While the Jehol biota is famous for its astonishingly well-preserved small dinosaurs, large dinosaurs from the same rocks are unfortunately usually very fragmentary (with the exception of some nice Jinzhousaurus specimens). Some of the problem lies with the mode of preservation. The anoxic, ash and silt of lake bottoms is great for preserving small creatures like birds and insects, but this kind of 'slab' preservation tends to yield only isolated and crushed bones of much larger animals. However, large animals are known. In addition to the early hadrosaur Jinzhousaurus, another large ornithopod, Bolong, has been identified from the Yixian formation, as have teeth and vertebrae whcih may belong to titanosaurs and a species of Euhelopus.
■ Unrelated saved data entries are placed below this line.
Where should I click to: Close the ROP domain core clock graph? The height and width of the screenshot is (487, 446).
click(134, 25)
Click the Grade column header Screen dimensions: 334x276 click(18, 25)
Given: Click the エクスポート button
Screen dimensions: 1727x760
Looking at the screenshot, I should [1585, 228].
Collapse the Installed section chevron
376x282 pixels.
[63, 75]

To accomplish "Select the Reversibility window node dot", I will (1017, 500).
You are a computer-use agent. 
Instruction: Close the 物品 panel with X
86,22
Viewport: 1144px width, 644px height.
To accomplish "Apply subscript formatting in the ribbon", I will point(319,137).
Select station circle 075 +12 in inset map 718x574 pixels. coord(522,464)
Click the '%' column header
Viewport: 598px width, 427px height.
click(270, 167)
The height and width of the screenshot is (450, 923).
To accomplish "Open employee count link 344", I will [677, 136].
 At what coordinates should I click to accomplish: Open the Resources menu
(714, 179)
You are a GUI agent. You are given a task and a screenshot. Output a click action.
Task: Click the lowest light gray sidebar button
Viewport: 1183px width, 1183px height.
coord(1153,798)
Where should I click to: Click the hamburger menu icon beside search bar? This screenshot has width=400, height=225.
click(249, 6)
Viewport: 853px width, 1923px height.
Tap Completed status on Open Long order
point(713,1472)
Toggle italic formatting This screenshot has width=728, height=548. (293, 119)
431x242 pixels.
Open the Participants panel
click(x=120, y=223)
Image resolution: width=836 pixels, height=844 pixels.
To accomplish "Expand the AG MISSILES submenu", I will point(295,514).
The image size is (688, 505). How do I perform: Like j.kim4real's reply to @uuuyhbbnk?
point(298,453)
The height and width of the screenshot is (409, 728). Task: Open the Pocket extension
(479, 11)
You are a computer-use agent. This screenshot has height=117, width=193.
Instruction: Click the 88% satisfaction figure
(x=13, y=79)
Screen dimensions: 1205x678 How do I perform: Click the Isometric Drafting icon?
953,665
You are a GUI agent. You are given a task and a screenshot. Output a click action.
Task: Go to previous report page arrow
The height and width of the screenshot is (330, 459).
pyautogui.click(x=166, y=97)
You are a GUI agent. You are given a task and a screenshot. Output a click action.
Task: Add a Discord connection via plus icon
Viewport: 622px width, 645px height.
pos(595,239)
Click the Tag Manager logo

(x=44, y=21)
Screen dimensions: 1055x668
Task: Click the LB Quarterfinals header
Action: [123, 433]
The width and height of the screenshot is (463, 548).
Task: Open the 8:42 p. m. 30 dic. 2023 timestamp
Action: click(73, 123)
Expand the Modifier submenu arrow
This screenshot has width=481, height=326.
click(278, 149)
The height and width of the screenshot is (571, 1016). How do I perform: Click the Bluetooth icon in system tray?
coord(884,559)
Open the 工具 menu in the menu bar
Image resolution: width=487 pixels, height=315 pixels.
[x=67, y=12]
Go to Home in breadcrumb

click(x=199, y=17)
One of the only large animals known from the younger Jiufotang formation is the gigantic tyrannosaur Sinotyrannus. It is by far the largest known theropod from any of the Jehol formations, easily exceeding the largest Yixian predators Dilong paradoxus and Sinocalliopteryx gigas in size. While generally similar to Dilong in some details, it appears to have been more advanced, possibly a close relative of the crested Proceratosaurus. I opted not to give it a characteristiclly large proceratosaurid crest in my reconstruction, though I did give it a flattened nasal boss as a phylogenetic hedge, suitable for a derived proceratosaurid or early member of the line leading toward true deinodontids.

I also chose to give it a partial covering of elongated broad filamentous feathers, or EBFFs, a somewhat quill-like form of early feather. These structures have been identified in an undescribed possible deinodontoid from the Jehol, so their presence in this species would be expected (no soft tissue was preserved in the only known specimen of Sinotyrannus). I was surprised at the scale of the thing when the image was complete--while Tom Holtz (in the 2010 appendix to his popular encyclopedia_ caudiotned that size estimates of 10m may be too high, I found the opposite--even whaen restoring it with stouter, somewhat more Dilong- than Guanlong like proportions due to its large size, and shortening the tail considerably compared to those two (as seen in derived deinodontids), it still comes out to about 10m when all is said and done (see scale chart at right). If it retained the longer, more slender proportions of its ancestors, it would have been quite a bit longer. Either way, this was a predator that rivalled or exceeded the Late Cretaceous Albertosaurus sarcophagus in size, and probably weighed somewhere on the order of 1.5 tonnes. Pretty impressive in a biota known for its mayflies!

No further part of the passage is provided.